(Dataset entries)
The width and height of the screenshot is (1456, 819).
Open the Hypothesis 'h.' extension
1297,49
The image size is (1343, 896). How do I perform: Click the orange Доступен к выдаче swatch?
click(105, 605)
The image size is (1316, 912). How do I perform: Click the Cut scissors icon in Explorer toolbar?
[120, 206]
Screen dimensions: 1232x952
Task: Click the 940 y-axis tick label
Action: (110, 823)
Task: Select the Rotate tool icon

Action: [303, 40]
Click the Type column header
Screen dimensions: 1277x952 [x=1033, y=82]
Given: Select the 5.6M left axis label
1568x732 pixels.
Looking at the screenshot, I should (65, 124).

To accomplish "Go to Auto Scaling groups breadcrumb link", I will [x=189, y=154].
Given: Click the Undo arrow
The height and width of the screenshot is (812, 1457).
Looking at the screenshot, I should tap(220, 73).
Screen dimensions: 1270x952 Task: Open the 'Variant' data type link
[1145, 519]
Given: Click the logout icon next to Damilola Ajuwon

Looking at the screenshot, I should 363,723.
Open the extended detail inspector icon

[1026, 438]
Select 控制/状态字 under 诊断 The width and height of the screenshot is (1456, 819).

- **Activity**
Reproduce only the lines running from the one that contains "Given: Click the logout" to the last line of the records.

- **Expected output**
Given: Click the logout icon next to Damilola Ajuwon

Looking at the screenshot, I should 363,723.
Open the extended detail inspector icon

[1026, 438]
Select 控制/状态字 under 诊断 The width and height of the screenshot is (1456, 819).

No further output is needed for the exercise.